Le viaduc des Rochers Noirs

Le viaduc des Rochers Noirs
Nous sommes en présence d'un des rares ouvrages d'art de la ligne de chemin de fer transcorrézienne reliant Tulle à Ussel. Ce chemin de fer régional a été exploité de 1913 à 1959. Le viaduc des Rochers Noirs lui permettait de franchir les gorges de la Luzége, affluant de la Dordogne. Cette gorge, profonde de deux cent cinquante mètres, sépare les villages de Lapleau et de Soursac.
Pour franchir cette gorge, différents projets furent établis. Finalement, ce furent les ingénieurs des Ponts et Chaussées qui imposèrent un pont suspendu conçu par l'ingénieur Gislard. Le viaduc est constitué de deux pylônes culminant à cent douze mètres au dessus du lit de la rivière. Ces deux pylônes servent de support aux haubans de soutien du tablier. Ces haubans sont solidement ancrés au rocher au travers de galeries d'ancrage. Le tablier central est constitué de dix éléments de onze mètres cinquante, de deux éléments de dix mètres quatre vingt-huit, d'un élément de sept mètres quarante (côté Soursac) et d'un élément de dix mètres quatre vingt dix-sept (côté Lapleau) soit une longueur de cent quarante sept mètres vingt-cinq. Le tablier, d'une largeur de cinq mètres, est situé à quatre vingt douze mètres au dessus de la rivière. La longueur totale du viaduc est de cent cinquante-huit mètres trois cent soixante-quinze .

Le viaduc enjambant la gorge
La construction du viaduc a débuté en 1911 au lieu-dit "les Rochers Noirs" pour les habitants de Lapleau et de "Roche Taillade" pour ceux de Soursac. Il a été réalisé par l'entreprise Arnaudin de Châteauneuf-sur-Loire et a été inauguré le 11 septembre 1913 par le président Poincaré. Le viaduc est précédé, du côté de Soursac, d'un tunnel en courbe de cent vingt-trois mètres de longueur. Prévoir une lampe de poche pour sa traversée. La voie d'accès au viaduc a une longueur de quatre kilomètres trois cent soixante-quinze du côté de Lapleau et de quatre kilomètres cinq cent soixante-treize du côté de Soursac. Elle possède une déclivité maximale de 42 mm/m.

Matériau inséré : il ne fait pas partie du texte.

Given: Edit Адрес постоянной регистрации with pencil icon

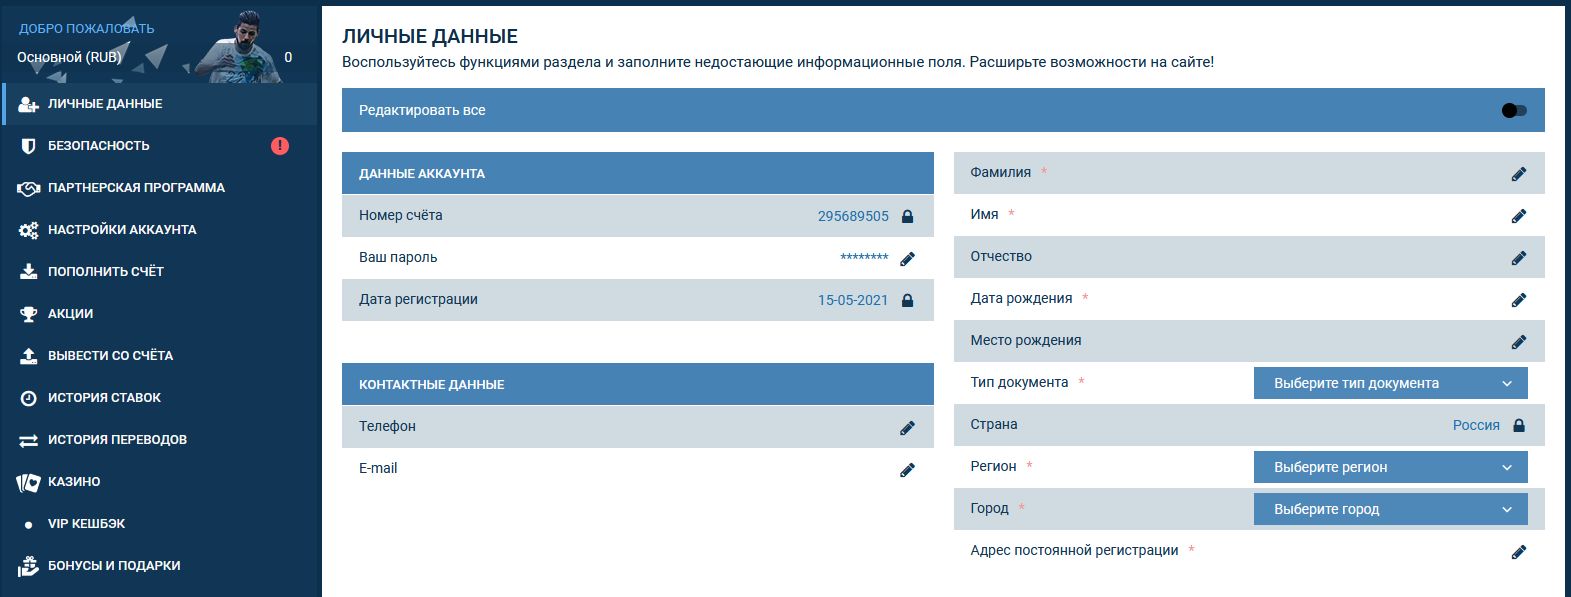Looking at the screenshot, I should 1518,552.
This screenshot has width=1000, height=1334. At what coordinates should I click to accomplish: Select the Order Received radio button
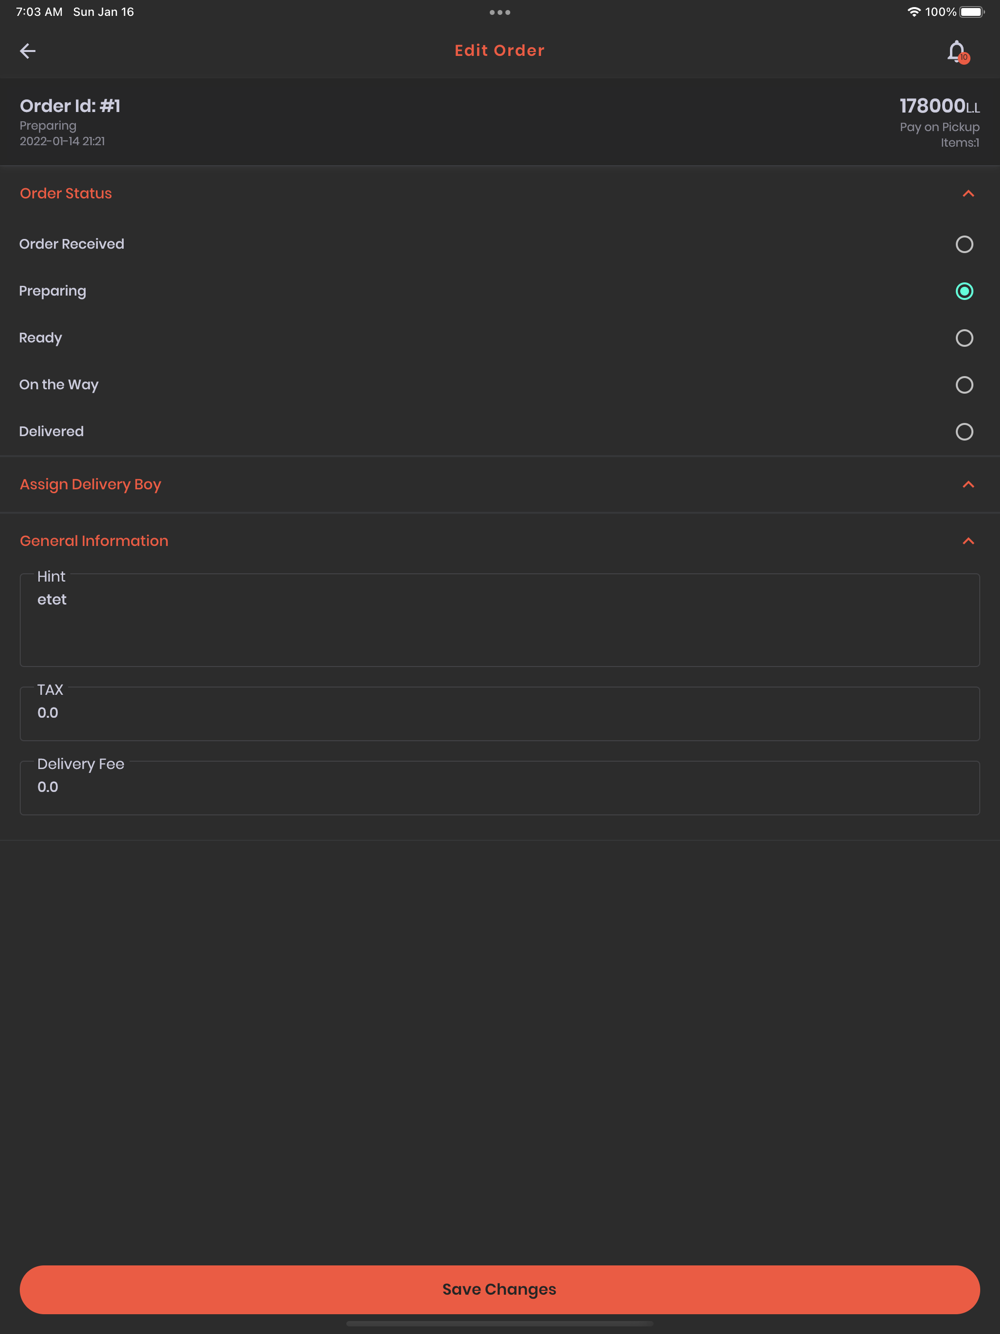[964, 244]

Le tablier du viaduc depuis le côté de Soursac
A partir de 1960, le chemin de fer a laissé la place à une route départementale. Cette route est actuellement désaffectée et le viaduc est fermé à toute circulation autre que piétonne. Un projet de restauration et de mise en valeur du viaduc est en cours d'étude. Entre Soursac et le viaduc, cette route traverse outre le tunnel attenant au viaduc, un deuxième tunnel d'une longueur de quarante cinq mètres. Avant ce petit tunnel subsiste un réservoir d'eau alimenté par la source d'Aussinage. Les locomotives à vapeur du transcorrézien s'y approvisionnaient en eau.
Ces photographies ont été réalisées en août 2002.
Ces informations ont été extraite du livre "Les Tramways de la Corrèze" de Jacques Maligne aux Éditions La Régordane.
Y ACCÉDER:
Si vous venez de Mauriac, prendre la D678, puis la D105 en direction du barrage de l'Aigle. Depuis le barrage, prendre la D16 vers Soursac. A la sortie de Soursac vers Lapleau, prendre la petite route à votre gauche. Laissez la voiture après le premier tunnel et continuez à pied (prendre une lampe de poche pour le franchissement du deuxième tunnel).
Si vous venez d'Egletons, prendre la D16 vers Mauriac, à la sortie de Lapleau, prendre la D89E vers le hameau de Puymejoux et de Vassejoux.